- PROBLEM
In the records below, begin at the line that has "Given: Open the Run and Debug icon" and stop after the line that has "Given: Expand the Help menu at top"; quote those lines verbatim and nothing more.

- MATERIALS PROVIDED
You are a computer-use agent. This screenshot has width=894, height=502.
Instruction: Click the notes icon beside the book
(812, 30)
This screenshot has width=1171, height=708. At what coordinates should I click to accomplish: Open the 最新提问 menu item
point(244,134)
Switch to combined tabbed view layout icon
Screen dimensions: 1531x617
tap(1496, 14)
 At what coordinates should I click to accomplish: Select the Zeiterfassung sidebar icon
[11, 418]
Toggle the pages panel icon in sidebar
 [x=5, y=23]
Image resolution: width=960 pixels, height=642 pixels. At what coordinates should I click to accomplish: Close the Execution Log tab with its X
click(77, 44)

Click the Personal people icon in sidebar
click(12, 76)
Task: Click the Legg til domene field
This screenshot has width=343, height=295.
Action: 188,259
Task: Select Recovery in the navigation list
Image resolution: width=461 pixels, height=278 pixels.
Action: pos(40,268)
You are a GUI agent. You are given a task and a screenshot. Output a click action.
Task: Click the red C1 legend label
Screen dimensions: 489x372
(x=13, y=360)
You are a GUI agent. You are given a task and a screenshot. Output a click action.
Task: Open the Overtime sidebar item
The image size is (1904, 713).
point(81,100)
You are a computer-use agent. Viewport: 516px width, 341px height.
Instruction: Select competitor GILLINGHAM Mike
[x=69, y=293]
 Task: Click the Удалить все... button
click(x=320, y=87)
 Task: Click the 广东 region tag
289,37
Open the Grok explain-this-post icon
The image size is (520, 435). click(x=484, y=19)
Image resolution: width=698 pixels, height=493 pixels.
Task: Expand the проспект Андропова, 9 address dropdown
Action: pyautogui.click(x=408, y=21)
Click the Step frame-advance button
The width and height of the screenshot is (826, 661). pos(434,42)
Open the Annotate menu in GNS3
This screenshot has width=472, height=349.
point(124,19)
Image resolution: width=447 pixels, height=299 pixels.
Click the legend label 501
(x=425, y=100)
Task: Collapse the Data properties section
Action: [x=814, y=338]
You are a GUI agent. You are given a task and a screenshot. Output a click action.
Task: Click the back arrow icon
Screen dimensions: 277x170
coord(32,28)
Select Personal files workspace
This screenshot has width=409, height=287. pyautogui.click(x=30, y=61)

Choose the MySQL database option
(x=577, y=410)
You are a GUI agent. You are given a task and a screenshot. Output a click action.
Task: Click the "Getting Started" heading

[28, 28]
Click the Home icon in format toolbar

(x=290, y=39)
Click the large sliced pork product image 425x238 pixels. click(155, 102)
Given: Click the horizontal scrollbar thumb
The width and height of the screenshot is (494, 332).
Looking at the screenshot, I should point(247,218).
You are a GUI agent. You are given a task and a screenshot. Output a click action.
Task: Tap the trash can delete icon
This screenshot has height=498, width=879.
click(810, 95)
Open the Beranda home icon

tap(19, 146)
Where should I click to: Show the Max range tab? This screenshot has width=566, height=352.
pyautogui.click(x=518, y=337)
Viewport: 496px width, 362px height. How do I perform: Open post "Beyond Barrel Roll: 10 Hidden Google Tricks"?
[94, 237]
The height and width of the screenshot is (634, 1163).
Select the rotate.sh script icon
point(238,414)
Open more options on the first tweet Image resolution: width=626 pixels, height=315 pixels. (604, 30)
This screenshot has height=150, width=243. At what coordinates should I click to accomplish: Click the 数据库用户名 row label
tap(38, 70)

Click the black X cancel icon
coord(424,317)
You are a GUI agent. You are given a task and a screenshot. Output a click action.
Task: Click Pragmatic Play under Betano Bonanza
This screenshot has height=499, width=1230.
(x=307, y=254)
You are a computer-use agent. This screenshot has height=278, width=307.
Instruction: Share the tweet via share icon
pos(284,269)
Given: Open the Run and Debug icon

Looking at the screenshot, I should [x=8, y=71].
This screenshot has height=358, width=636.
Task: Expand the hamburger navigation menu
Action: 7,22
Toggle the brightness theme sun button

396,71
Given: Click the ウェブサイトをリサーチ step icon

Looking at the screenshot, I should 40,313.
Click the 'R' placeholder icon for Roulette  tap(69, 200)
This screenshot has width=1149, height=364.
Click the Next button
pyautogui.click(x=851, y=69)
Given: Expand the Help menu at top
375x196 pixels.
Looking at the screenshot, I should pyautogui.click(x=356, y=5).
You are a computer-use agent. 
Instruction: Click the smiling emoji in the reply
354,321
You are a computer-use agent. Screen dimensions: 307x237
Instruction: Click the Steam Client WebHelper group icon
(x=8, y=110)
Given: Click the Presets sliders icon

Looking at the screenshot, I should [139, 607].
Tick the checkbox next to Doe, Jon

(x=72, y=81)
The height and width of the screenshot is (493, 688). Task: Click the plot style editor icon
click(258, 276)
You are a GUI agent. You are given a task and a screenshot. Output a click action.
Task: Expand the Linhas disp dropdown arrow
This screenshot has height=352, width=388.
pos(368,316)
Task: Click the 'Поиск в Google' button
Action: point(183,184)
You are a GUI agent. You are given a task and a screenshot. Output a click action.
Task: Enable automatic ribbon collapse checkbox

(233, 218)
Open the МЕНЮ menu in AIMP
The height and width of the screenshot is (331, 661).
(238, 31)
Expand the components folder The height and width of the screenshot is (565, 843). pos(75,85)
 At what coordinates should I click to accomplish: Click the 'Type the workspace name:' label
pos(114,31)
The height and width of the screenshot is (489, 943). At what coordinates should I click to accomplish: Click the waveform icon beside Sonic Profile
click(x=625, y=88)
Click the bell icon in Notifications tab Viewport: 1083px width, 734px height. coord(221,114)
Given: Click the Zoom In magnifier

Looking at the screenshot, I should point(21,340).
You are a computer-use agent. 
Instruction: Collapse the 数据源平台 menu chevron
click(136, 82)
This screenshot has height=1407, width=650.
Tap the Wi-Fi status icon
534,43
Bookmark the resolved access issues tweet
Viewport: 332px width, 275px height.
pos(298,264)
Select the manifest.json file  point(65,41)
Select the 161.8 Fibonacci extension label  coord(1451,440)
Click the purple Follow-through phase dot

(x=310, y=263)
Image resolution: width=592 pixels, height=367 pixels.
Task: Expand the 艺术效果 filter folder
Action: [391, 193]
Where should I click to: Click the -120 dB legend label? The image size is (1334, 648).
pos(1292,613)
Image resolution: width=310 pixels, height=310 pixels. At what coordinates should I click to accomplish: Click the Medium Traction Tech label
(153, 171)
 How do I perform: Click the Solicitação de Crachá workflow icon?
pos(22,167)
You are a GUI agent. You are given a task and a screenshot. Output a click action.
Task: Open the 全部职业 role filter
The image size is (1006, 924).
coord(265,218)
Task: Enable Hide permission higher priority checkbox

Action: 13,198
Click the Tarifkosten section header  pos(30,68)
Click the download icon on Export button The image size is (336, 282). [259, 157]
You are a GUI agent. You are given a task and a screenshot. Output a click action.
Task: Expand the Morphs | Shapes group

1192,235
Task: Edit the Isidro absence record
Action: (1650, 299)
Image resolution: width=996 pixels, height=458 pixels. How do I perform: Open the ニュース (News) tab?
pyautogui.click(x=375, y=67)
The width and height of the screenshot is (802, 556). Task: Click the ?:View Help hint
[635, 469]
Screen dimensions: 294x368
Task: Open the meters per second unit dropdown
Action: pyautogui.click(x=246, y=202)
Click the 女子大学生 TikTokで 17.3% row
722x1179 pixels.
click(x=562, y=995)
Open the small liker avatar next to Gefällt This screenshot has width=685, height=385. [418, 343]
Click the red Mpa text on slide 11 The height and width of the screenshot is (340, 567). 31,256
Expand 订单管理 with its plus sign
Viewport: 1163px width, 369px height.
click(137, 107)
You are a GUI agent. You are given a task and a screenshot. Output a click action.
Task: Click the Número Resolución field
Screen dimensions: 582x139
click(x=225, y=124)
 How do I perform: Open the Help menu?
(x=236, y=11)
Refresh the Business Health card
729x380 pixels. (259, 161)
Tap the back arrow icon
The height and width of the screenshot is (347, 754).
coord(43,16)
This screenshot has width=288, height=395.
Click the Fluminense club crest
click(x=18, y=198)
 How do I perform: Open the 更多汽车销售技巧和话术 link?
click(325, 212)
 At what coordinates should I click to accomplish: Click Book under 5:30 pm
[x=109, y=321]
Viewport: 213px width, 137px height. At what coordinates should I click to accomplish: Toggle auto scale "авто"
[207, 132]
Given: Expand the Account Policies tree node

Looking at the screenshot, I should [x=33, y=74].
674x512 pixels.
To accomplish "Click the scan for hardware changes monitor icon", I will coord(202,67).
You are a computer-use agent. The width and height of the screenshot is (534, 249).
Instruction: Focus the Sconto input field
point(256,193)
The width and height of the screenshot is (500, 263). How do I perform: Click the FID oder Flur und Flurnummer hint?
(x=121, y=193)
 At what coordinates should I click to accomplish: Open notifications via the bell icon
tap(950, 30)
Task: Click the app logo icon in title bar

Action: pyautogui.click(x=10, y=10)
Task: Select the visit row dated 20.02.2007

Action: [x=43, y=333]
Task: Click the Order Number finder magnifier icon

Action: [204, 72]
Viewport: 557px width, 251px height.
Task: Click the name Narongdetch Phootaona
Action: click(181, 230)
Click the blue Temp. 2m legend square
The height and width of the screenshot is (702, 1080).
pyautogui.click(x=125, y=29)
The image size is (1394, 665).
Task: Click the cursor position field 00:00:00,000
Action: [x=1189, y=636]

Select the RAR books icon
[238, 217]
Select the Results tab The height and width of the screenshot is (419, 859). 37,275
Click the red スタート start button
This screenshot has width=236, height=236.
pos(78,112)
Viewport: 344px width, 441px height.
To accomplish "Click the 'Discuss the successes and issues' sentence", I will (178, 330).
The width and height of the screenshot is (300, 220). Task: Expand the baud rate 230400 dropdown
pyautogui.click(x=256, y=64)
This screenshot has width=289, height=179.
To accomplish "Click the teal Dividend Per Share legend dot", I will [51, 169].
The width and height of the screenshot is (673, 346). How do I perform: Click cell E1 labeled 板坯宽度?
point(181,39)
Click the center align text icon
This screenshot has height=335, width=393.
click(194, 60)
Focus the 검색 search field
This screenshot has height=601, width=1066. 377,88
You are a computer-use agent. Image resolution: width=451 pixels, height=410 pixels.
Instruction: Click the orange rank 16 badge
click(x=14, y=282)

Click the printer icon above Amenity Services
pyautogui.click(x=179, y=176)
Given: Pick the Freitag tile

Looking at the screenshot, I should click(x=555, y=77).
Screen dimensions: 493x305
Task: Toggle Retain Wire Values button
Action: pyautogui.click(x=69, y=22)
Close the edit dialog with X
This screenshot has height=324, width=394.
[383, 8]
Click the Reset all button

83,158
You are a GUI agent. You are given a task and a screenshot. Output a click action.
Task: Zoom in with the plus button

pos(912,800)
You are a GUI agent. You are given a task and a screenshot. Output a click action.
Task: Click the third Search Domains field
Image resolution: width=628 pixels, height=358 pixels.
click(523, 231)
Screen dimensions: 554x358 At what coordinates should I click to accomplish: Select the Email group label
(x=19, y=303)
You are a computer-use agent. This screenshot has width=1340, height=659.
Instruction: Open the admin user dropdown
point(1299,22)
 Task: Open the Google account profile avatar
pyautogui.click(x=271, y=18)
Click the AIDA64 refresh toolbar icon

- REPLY TO THE EXERCISE
Given: Open the Run and Debug icon

Looking at the screenshot, I should [x=8, y=71].
This screenshot has height=358, width=636.
Task: Expand the hamburger navigation menu
Action: 7,22
Toggle the brightness theme sun button

396,71
Given: Click the ウェブサイトをリサーチ step icon

Looking at the screenshot, I should 40,313.
Click the 'R' placeholder icon for Roulette  tap(69, 200)
This screenshot has width=1149, height=364.
Click the Next button
pyautogui.click(x=851, y=69)
Given: Expand the Help menu at top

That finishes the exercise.